Work to complete:
Where does the word "computer" occur in the data below? Copy each line that holds it.

Material for this exercise:
==================================================
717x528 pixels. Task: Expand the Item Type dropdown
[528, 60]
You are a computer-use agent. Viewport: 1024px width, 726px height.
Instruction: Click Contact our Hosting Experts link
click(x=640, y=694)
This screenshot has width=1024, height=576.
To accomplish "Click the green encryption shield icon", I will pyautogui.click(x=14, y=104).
==================================================
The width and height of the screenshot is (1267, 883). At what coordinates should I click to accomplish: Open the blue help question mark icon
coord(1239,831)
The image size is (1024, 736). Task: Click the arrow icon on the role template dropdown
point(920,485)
==================================================
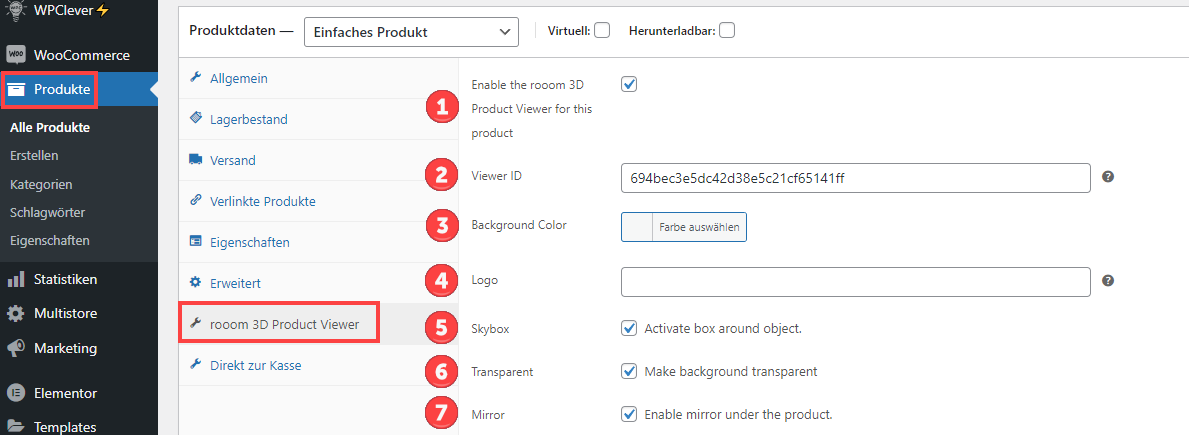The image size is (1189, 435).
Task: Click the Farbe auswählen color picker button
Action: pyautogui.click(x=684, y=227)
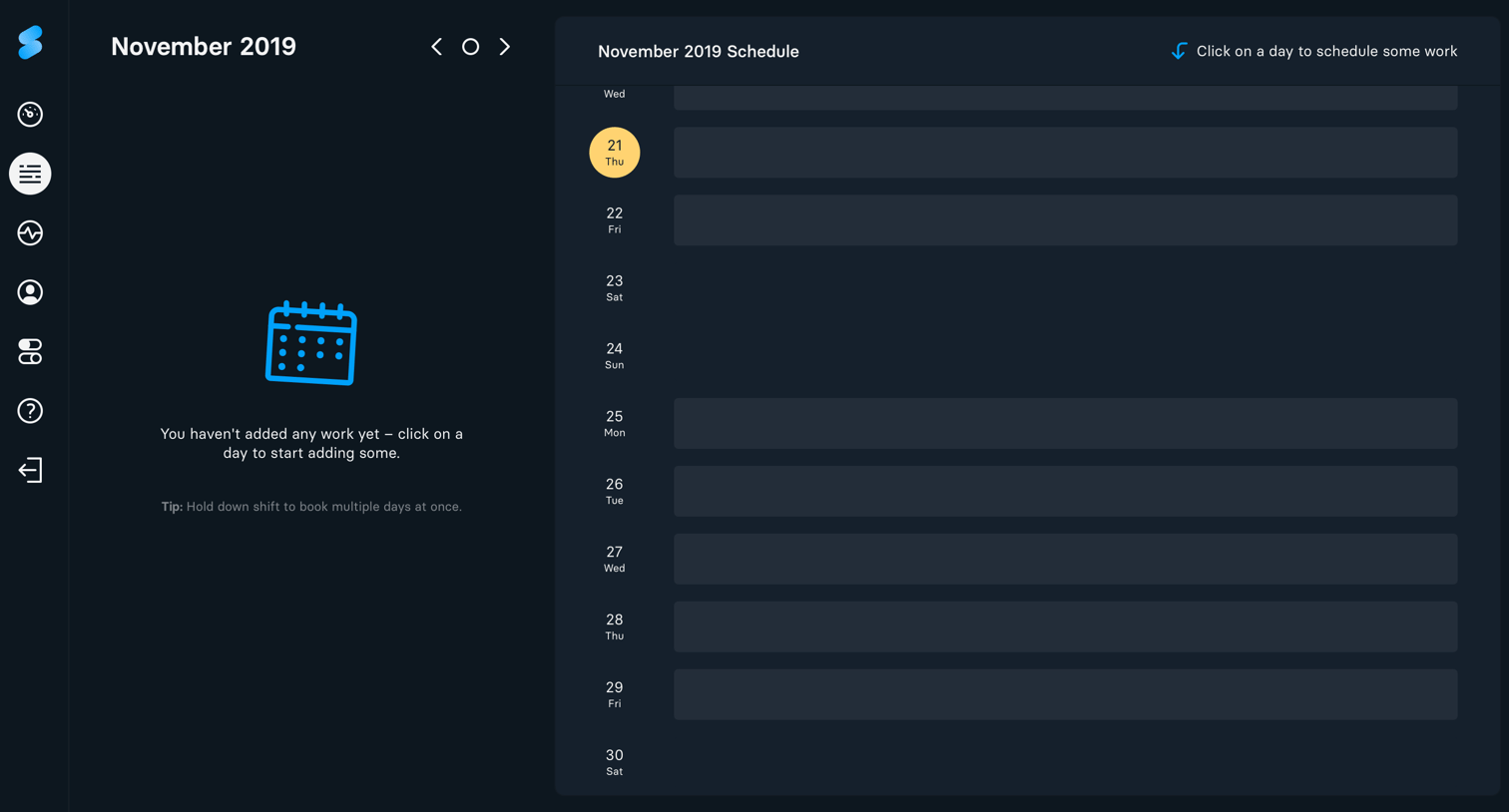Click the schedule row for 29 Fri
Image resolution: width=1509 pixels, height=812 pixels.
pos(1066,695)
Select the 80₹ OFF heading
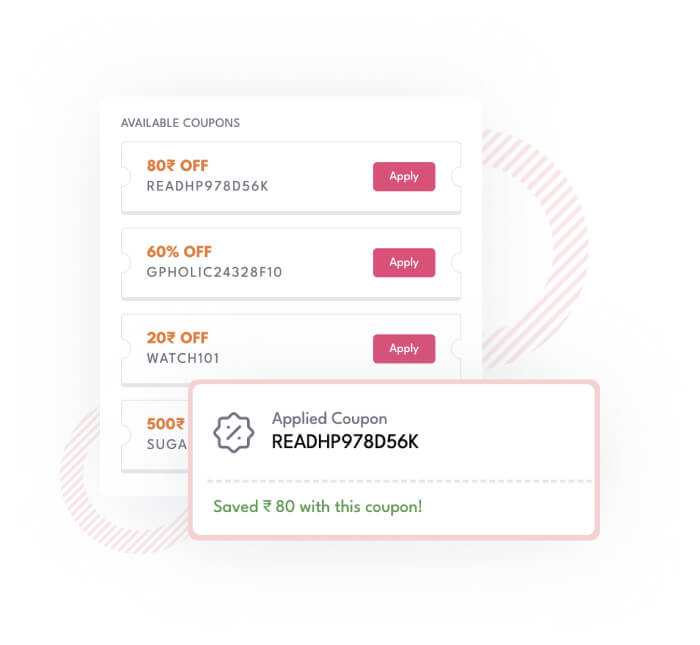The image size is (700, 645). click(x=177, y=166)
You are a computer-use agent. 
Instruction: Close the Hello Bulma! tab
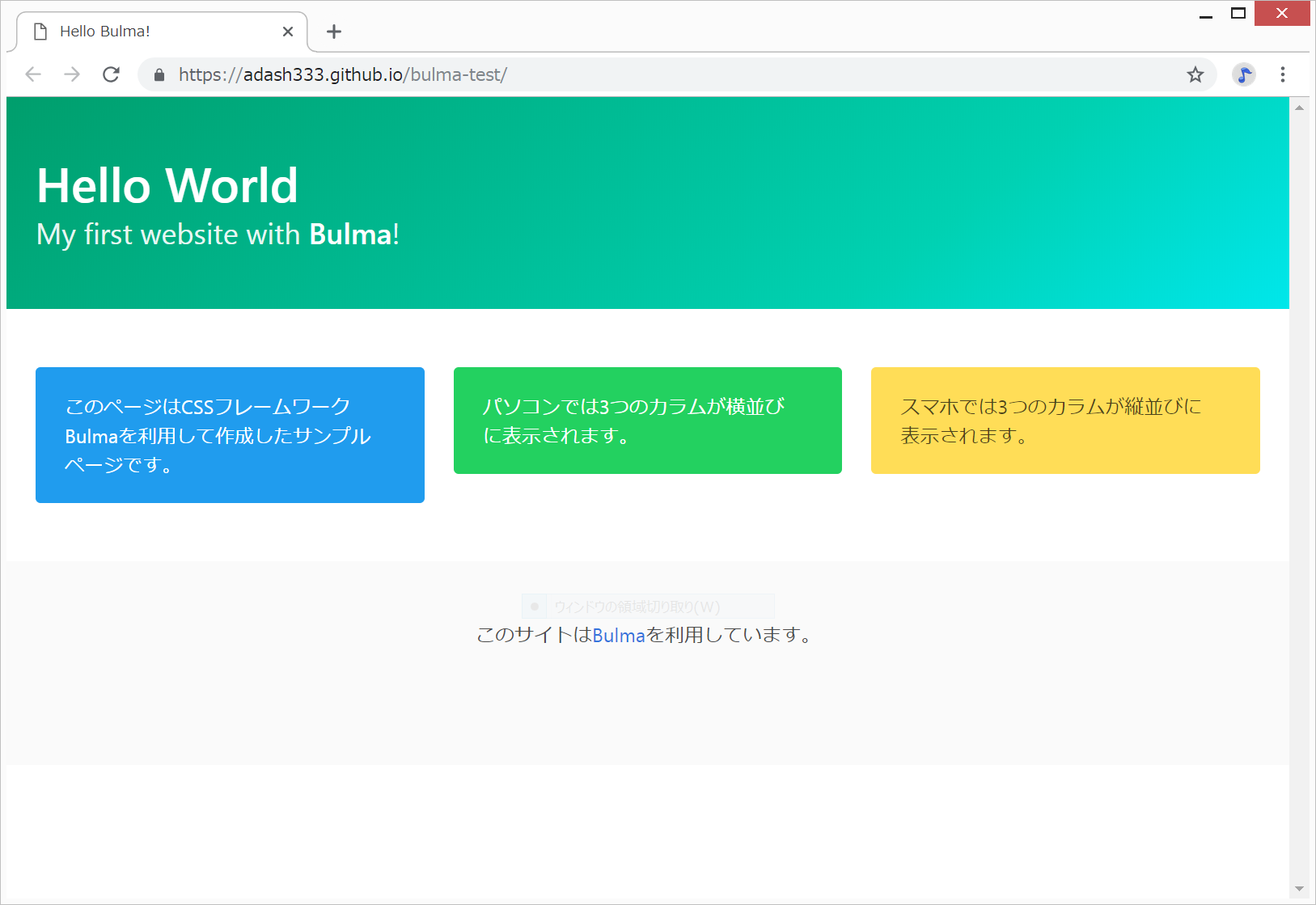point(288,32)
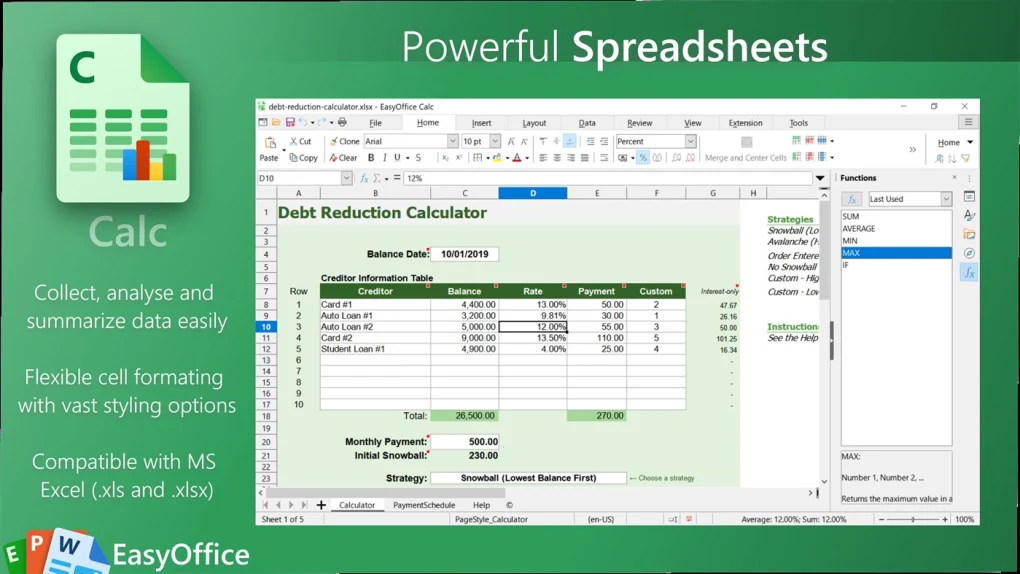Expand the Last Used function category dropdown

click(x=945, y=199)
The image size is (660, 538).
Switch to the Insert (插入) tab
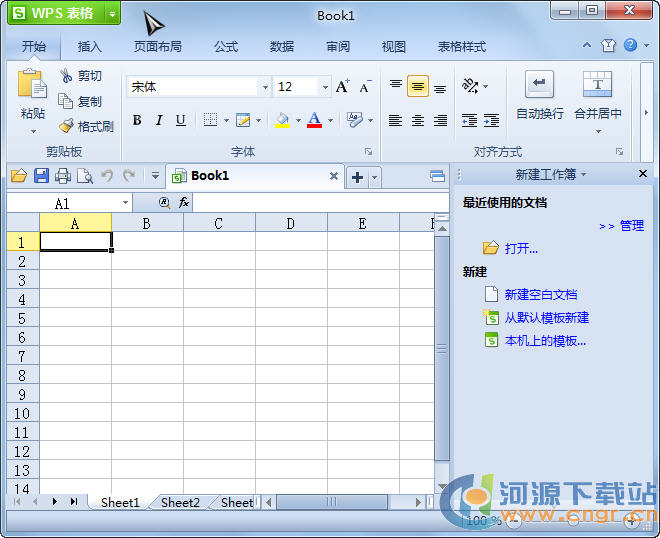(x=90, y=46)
==================================================
Finished task:
You are a computer-use agent. Viewport: 1024px width, 726px height.
You are a computer-use agent. 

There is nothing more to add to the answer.